The control device can be configured by a CPU, a program that operates the CPU, a ROM that stores the program, a storage unit that has a nonvolatile memory that stores operating conditions of the device, and the like.

In the present invention, a semiconductor substrate having a metal electrode formed on one surface is irradiated with a laser having a wavelength of 500 to 550 nm and a half-value width of 300 ns or more from the electrode side to perform the alloying process on the substrate. The region where alloying near the interface between the semiconductor and the metal electrode is caused by heating for a long time can be controlled over a long period of time to an alloyable temperature, so that uniform and high-quality alloy processing can be performed. Alloying between metal electrodes proceeds effectively. As a result, an ohmic electrode having a low contact resistance can be formed. In addition, by using a laser having a longer wavelength than the ultraviolet light source of excimer laser such as 308 nm or 248 nm, the absorption coefficient to the metal electrode is reduced, thereby reducing the temperature difference between the front and back of the metal electrode and reducing damage. There is.
Further, when a metal thin film or a compound semiconductor layer is formed on the other surface side of the semiconductor substrate, the metal electrode side can be alloyed while maintaining these at a predetermined temperature or lower, and the ohmic electrode can be formed. The formed semiconductor substrate can be manufactured satisfactorily.
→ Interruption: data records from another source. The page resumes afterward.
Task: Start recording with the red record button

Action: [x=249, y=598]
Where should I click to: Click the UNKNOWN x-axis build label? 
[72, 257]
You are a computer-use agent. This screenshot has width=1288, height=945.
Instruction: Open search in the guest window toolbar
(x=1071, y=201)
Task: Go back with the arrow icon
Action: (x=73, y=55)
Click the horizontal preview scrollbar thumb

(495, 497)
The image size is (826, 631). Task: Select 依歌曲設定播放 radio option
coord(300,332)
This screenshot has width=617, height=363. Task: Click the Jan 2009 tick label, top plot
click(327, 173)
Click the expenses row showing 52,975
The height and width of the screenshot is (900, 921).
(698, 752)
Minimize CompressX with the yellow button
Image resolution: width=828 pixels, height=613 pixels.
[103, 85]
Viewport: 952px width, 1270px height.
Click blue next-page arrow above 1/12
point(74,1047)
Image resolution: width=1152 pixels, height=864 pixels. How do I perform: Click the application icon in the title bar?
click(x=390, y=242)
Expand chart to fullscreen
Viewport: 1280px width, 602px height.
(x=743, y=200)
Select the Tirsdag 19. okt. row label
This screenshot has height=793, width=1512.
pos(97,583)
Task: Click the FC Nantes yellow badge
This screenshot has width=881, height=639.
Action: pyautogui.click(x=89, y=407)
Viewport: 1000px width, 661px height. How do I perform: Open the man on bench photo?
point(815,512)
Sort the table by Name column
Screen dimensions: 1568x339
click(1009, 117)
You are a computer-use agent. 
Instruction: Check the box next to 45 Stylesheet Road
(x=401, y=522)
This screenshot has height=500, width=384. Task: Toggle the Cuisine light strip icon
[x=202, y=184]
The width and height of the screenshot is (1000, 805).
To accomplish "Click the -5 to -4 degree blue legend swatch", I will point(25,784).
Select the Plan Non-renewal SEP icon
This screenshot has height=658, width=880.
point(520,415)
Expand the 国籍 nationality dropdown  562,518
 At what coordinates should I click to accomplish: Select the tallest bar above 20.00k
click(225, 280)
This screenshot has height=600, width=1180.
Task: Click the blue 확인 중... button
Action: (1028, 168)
  In addition, the metal electrode formed on one surface of the semiconductor substrate is patterned, and the portion where the semiconductor substrate is exposed and the portion of the metal electrode are collectively irradiated with laser on the metal electrode side, so that the wavelength is 500 to 550 nm. With laser irradiation, the absorption coefficient of the surface of the semiconductor is smaller than that of the ultraviolet laser, so that the temperature of the substrate is hardly raised, and the alloying can be performed without being damaged by decomposition or evaporation of the semiconductor. This has an excellent effect of enabling high-throughput processing because it is not necessary to control the irradiation position or perform masking so that the surface of the semiconductor substrate is not irradiated with laser.

  Furthermore, if the half width is 1000 ns or more, the alloy process can be performed in a time of 1 μs or more, so that the alloying between the semiconductor and the metal electrode is sufficiently advanced, and the ohmic electrode having a stable and low contact resistance. There is a very excellent effect that can be formed. Furthermore, since the temperature difference between the front and back surfaces of the metal electrode can be reduced, it is possible to suppress the peeling of the metal electrode and the occurrence of cracks.

Further, if the semiconductor substrate is made of GaAs and the electrode is made of a metal containing Au, GaAs has a small absorption coefficient for light having a wavelength of 500 to 550 nm, and can suppress excessive heating. . In addition, metals usually have a large amount of reflection and little absorption of visible light, but in the present invention, even in visible light, metals including Au, Ni, Co, Ti, Fe, Cu, Mo, W and the like have light absorption, Au absorbs light at a wavelength of 500 to 550 nm or less, and thus the metal can be sufficiently heated even with light in a wavelength band in which metal reflection exists. That is, there is an effect that Au can be sufficiently heated while controlling the temperature of the GaAs substrate.
In addition, if a semiconductor light emitting device is formed by a compound semiconductor layer formed on the other surface of the semiconductor substrate, a semiconductor light emitting device that is sufficiently alloyed and uses a low contact resistance electrode can be manufactured. is there.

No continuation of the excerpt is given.